We firmly believe that science should always be open and fully reproducible. Furthermore, we designed our method not only for developers but also for microscopy users. Scientists who want to use our method for their own research can benefit from a user-friendly Python code without the need to re-implement the whole method from scratch. Furthermore, thanks to the commercialization of small and fast SPAD array detectors, ISM is becoming increasingly popular and rapidly replacing conventional confocal imaging. Many companies now provide either an ISM add-on or a full microscope. If users can access the raw data, they can also use the latest reconstruction methods, such as ours.
What applications do you see as the most promising in the near term?
Our method enables super-resolution and optical sectioning from 2D acquisitions, while boosting the SNR. These features make s2ISM especially suited for long-term live-cell imaging. Indeed, the dynamics of a specimen – such as the localization of sub-cellular structures or the phenotype of a cell – can be gently observed for a long time with the specificity provided by the sectioning effect we demonstrated.
What future directions are you most excited to pursue with this technology?
Image scanning microscopy is a powerful technology and with our latest improvement it is now even more powerful.

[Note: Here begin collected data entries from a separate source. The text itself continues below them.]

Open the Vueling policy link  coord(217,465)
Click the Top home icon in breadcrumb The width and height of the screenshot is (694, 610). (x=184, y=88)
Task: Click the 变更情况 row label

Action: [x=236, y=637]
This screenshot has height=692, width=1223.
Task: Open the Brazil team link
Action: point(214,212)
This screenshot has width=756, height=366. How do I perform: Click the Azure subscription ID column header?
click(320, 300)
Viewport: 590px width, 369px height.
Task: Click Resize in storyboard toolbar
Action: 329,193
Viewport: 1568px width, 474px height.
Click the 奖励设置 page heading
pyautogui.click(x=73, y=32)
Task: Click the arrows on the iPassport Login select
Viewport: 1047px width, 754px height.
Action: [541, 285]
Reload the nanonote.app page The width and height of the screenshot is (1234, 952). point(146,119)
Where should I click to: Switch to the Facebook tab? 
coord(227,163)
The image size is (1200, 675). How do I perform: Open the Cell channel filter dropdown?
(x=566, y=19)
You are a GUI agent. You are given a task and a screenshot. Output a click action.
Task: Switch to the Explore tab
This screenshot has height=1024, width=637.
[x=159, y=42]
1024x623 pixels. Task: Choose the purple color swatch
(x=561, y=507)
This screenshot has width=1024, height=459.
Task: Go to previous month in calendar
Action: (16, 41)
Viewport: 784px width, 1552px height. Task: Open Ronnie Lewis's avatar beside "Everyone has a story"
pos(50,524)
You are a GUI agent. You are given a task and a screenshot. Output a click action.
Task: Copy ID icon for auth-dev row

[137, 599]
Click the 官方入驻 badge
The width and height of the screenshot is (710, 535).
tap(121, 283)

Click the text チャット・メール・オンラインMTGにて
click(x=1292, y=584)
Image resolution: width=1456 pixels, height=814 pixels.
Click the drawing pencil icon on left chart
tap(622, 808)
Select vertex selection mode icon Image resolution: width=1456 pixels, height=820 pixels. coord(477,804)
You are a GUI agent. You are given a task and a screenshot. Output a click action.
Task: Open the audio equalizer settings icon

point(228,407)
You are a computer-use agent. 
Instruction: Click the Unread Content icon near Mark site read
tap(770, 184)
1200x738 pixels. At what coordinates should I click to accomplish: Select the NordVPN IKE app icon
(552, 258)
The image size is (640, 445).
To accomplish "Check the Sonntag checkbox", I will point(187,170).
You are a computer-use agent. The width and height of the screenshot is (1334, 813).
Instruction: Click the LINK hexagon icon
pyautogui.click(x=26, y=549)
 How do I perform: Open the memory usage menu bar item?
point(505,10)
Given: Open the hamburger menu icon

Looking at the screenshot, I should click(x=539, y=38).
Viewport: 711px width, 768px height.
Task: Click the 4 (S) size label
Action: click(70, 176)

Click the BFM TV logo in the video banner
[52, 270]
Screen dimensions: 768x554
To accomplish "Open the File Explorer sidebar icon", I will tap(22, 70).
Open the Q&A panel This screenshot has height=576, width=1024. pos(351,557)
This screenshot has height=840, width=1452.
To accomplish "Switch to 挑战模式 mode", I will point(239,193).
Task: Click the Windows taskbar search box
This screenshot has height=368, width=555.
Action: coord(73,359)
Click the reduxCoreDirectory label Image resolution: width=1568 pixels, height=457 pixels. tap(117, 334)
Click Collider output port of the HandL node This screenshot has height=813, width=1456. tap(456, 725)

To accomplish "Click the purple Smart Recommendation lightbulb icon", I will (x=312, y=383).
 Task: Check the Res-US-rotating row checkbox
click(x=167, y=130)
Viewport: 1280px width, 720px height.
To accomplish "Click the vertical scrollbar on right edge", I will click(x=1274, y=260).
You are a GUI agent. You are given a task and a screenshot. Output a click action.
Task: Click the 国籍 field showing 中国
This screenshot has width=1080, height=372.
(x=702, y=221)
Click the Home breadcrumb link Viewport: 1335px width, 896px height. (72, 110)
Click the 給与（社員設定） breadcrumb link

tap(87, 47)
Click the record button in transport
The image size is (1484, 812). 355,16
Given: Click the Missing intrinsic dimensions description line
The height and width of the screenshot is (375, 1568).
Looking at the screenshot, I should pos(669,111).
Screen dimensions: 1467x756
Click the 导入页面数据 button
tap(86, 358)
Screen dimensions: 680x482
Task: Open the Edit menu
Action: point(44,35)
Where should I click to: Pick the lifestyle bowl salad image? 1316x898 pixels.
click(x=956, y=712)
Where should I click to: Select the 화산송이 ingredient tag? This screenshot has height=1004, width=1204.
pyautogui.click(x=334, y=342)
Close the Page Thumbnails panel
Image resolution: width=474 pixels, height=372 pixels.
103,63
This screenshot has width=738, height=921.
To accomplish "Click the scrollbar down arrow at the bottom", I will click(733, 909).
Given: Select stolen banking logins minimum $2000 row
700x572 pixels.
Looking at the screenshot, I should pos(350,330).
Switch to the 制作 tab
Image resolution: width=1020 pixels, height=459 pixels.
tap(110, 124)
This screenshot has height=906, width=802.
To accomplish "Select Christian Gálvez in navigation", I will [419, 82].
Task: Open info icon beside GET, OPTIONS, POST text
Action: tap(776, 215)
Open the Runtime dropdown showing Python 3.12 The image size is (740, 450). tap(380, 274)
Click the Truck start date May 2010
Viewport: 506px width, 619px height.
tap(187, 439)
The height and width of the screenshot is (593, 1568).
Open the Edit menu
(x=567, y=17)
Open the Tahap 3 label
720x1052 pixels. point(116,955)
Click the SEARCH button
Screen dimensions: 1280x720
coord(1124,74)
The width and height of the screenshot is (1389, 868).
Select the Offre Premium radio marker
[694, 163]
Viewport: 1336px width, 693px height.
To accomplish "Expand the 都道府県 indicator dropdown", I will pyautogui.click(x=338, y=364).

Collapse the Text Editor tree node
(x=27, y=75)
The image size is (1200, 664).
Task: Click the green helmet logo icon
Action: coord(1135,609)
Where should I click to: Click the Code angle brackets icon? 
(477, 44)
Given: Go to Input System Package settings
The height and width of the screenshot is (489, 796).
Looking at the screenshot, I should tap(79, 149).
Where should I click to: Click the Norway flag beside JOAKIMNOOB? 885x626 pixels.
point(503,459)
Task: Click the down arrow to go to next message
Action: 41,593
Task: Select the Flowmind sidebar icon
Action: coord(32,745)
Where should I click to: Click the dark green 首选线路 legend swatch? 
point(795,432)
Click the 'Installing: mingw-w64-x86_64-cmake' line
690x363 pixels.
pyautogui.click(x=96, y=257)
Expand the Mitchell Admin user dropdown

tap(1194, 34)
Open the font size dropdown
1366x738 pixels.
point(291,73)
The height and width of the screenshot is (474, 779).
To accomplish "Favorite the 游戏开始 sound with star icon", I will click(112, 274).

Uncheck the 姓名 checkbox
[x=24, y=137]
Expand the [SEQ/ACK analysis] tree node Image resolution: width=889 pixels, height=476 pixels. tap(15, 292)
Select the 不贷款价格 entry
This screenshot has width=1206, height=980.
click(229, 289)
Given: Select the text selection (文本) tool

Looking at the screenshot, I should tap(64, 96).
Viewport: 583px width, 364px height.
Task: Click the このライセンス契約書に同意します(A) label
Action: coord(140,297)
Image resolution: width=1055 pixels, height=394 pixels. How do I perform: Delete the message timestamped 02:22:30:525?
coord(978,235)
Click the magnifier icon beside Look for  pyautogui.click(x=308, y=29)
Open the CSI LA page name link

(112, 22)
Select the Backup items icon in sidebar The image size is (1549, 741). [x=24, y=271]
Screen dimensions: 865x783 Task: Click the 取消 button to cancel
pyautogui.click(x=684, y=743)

However, the temporal resolution – i.e., the frame rate – is still limited by the scan speed. Parallelization through multi-foci excitation is a promising path to increasing the imaging speed. With the recent commercialization of Megapixel SPAD arrays, most of the current features of ISM will be retained. Furthermore, more contrast mechanisms other than fluorescence are now emerging. Label-free non-linear effects – such as Raman and Brillouin scattering – are capable of providing high-level molecular specificity. Generalizing s2ISM beyond fluorescence is another interesting path to explore. Finally, reconstruction methods such as ours require the knowledge of the PSF of the microscope. This latter can be measured experimentally, but noise and other practical aspects can compromise the fidelity of the measurement. As an alternative, it is possible to numerically simulate the PSF. However, optical aberrations might alter the shape, decreasing the fidelity once again. Thus, wavefront sensing or adaptive optics methods will be paramount to increase the robustness of ISM when used to perform deep tissue imaging.